PF: What do you learn working with farmers in and around their equipment?

Ascherl: I ask them to describe a task. They can't always articulate it, how many decisions they have just made in a very short, five-second period of time. They use that expertise every moment of every day. We will never take the farmer out of the farm, [but we want to] provide tools that make that easier.

PF: What do you see in the cab?

Ascherl: Farmers are dealing with the same technology as is in transportation or aviation or health care. We are looking at the ergonomics and tasks people are doing and how they do those tasks, how they make decisions and actually how they trust technology -- that fine line, should I trust it or should I not? And then, how do I make that decision? That's what I studied at school, and I see that all over the farming world, especially under uncertainty. No farmer has control over every variable. Every step in the farming process is different -- from planting to harvesting, you're dealing with different weather conditions, for example. It's an endless space for problem-solving. How do you measure trust and appropriate reliance on technology? How do we come in and not interrupt the farming process? [Farmers] have to use their time wisely and not be distracted. That's what we specialize in.

PF: So, you watch what they do, take it back to your shop and look for opportunities to automate it.

Ascherl: Yes. But with flexibility. I've never met two farmers who are exactly alike in terms of preferences or how they manage their farm, or how they manage their fleets, or how they solve problems. The machines are complex. Matching preferences for how they want to farm with the technology and making those connections easier to understand ... those are opportunities [for Deere].

PF: How does automation complement sustainable farming practices?

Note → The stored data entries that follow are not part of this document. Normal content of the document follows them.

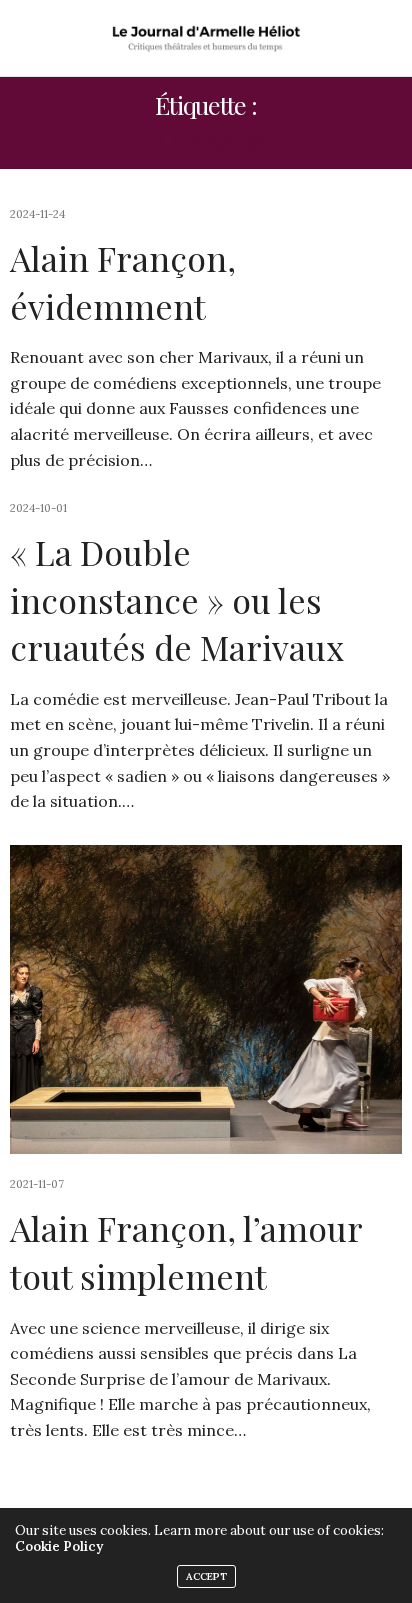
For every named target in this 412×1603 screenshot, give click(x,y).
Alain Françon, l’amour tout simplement (186, 1252)
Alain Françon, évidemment (123, 282)
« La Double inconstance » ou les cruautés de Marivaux (177, 599)
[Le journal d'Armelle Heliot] (206, 38)
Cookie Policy (59, 1546)
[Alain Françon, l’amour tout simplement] (206, 999)
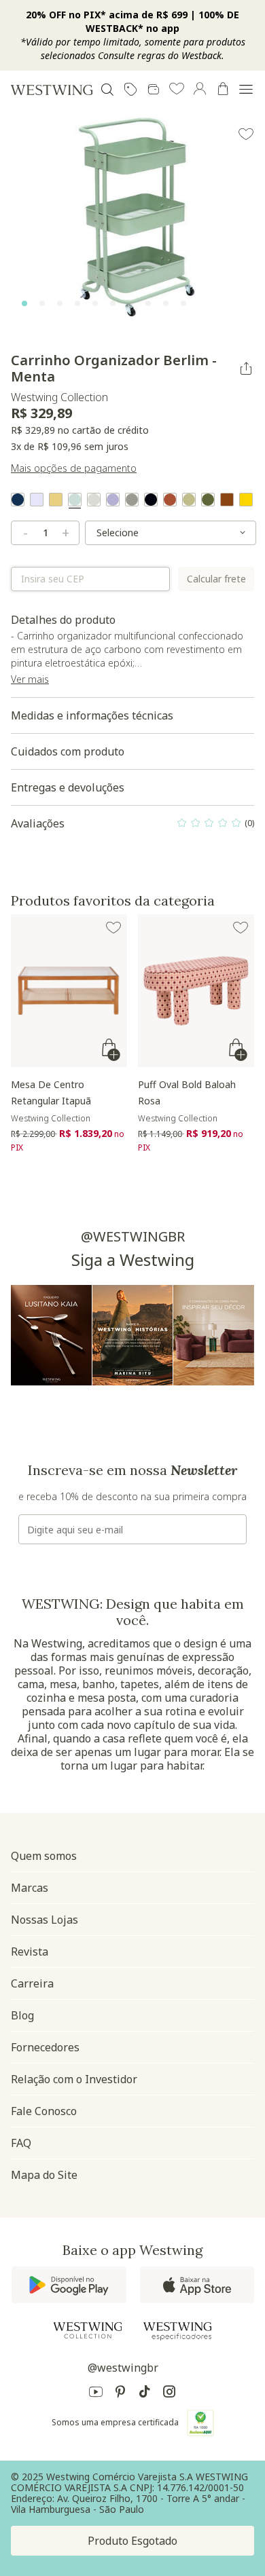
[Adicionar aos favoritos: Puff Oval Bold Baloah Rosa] (240, 928)
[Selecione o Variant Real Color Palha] (56, 499)
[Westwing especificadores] (177, 2331)
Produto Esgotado (132, 2540)
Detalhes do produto (129, 655)
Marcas (29, 1887)
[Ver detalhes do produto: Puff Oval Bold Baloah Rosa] (196, 990)
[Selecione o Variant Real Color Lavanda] (36, 499)
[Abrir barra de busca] (107, 89)
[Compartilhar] (246, 368)
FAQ (21, 2142)
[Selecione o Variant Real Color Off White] (94, 499)
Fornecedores (45, 2047)
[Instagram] (169, 2394)
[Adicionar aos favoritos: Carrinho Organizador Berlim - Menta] (246, 134)
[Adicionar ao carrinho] (112, 1050)
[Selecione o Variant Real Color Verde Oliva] (208, 499)
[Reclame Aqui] (200, 2422)
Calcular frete (216, 578)
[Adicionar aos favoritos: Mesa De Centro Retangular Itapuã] (113, 928)
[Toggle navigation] (246, 89)
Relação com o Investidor (74, 2079)
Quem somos (44, 1855)
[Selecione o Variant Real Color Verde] (189, 499)
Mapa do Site (44, 2174)
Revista (29, 1951)
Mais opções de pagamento (74, 468)
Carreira (32, 1983)
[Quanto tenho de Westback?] (153, 89)
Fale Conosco (44, 2111)
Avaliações (132, 827)
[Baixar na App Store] (197, 2284)
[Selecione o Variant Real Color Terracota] (170, 499)
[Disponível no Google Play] (69, 2284)
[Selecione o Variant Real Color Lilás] (113, 499)
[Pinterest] (120, 2394)
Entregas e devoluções (67, 787)
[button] (177, 89)
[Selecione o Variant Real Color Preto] (151, 499)
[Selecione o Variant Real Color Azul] (17, 499)
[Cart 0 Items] (223, 89)
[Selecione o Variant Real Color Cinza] (132, 499)
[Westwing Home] (51, 89)
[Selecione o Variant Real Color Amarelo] (246, 499)
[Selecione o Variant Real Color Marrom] (227, 499)
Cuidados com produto (67, 751)
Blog (22, 2015)
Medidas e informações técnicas (92, 715)
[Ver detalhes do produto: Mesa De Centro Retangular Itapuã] (69, 990)
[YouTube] (96, 2394)
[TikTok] (145, 2394)
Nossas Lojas (44, 1919)
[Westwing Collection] (88, 2330)
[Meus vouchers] (130, 89)
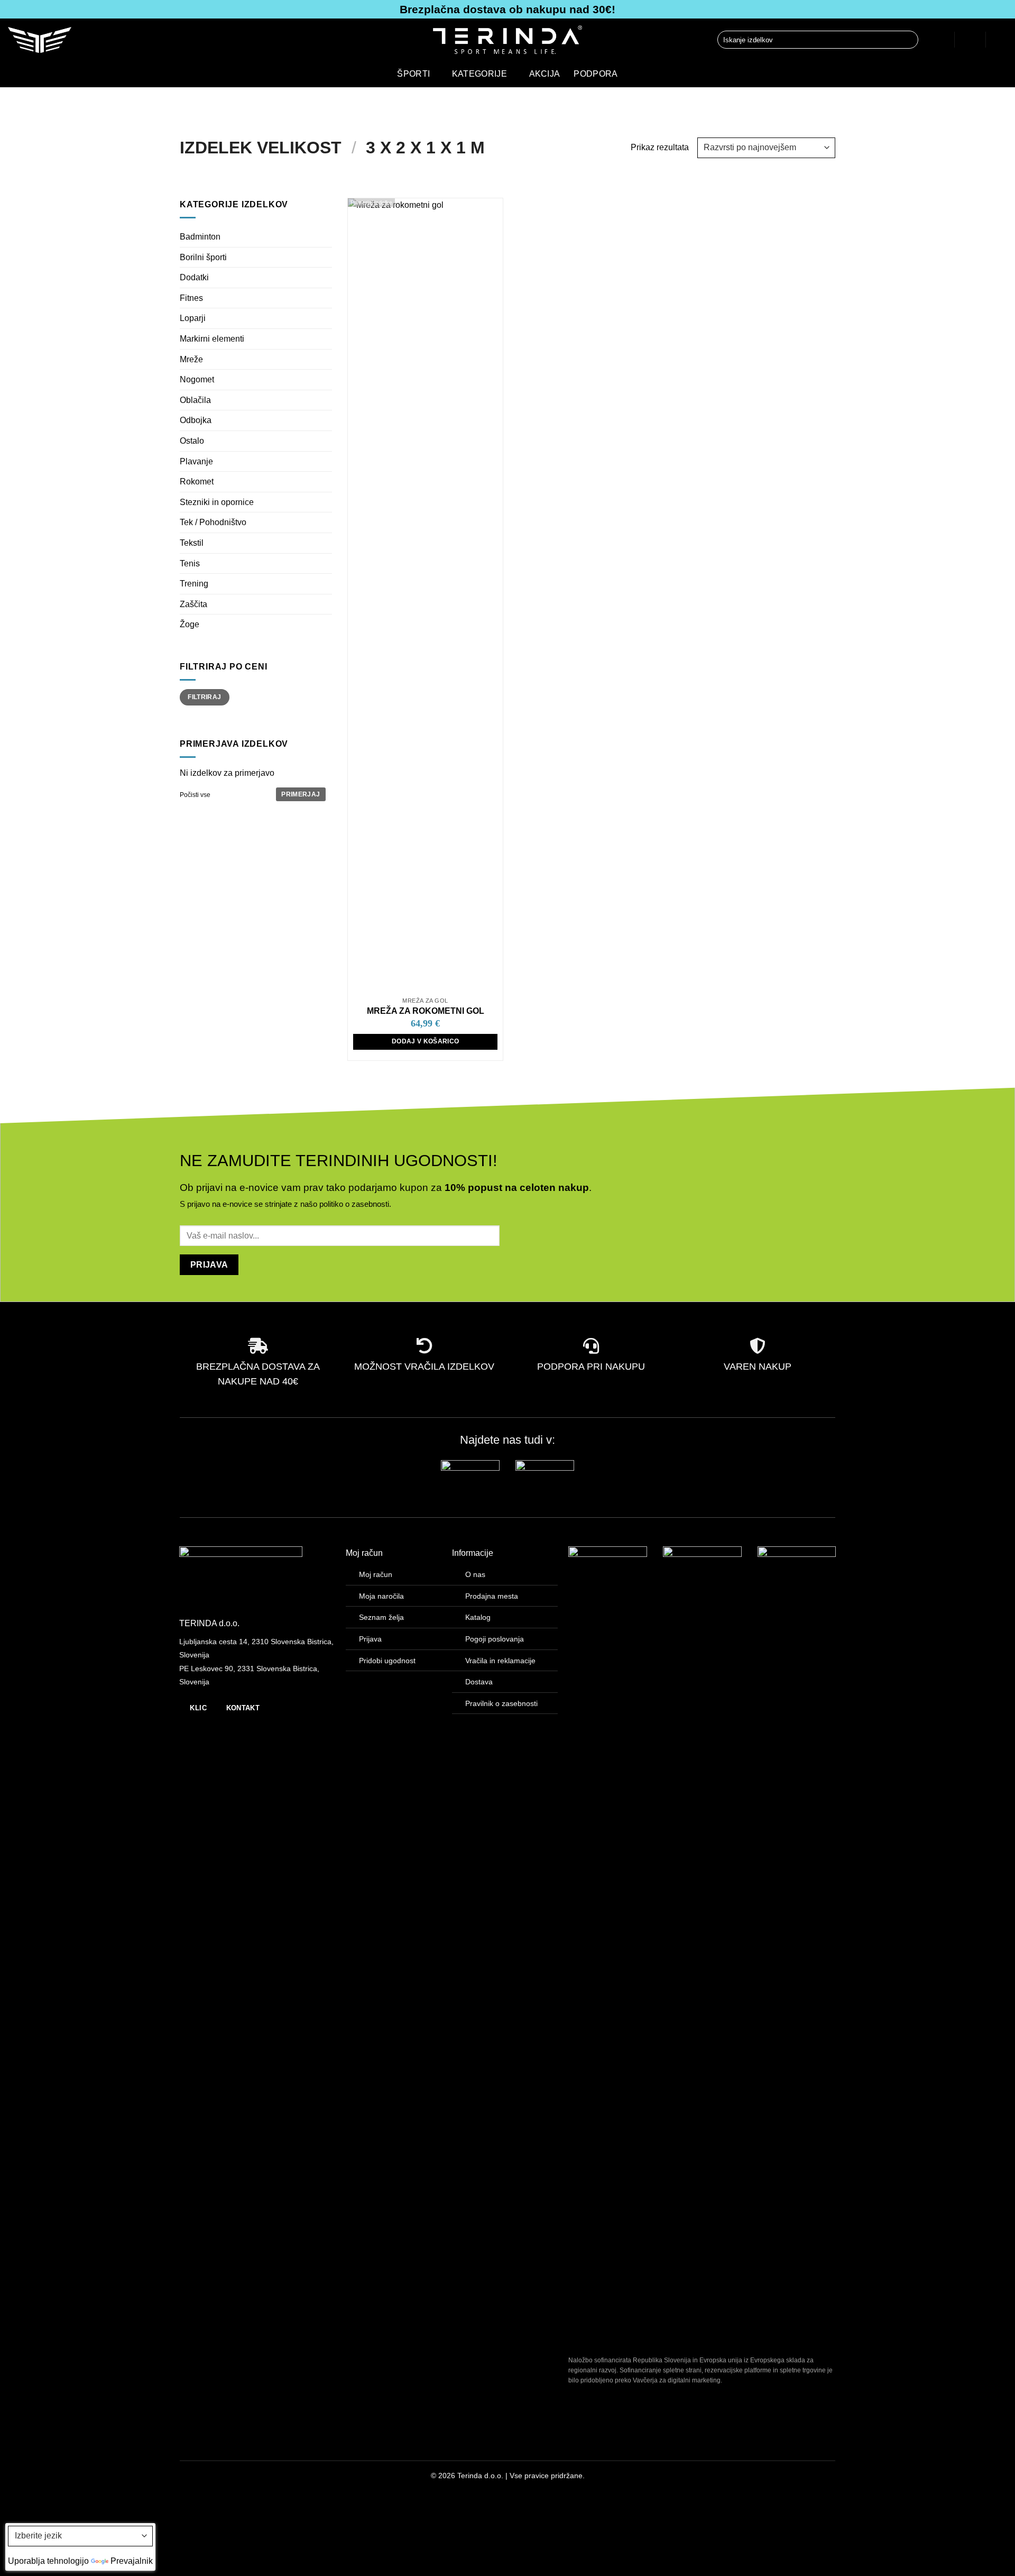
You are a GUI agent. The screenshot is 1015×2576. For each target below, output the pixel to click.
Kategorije (479, 73)
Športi (413, 73)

Ascherl: Every farmer cares about their ground, how every pass impacts the next. That's where advanced automation on the equipment, with data and our [John Deere] Operations Center, play together. That's where the opportunity is.

PF: How do you make complementary -- and predictable -- in-cab experiences over the range of operations performed in a given year on a farm in the various cab types found with tractors, sprayers and combines?

Ascherl: This is what we would call an intentional user experience. We focus on it; we try to understand what needs to be different, because the operation or task is truly different. There are different speeds, different inputs, different outcomes. You [try] to make those differences apparent and easy to understand, but also keep everything else that is common or that could be common as consistent as possible. We look at that with great intention. Every operation is different, yet there are opportunities to make [machinery functions] easier across the entire fleet.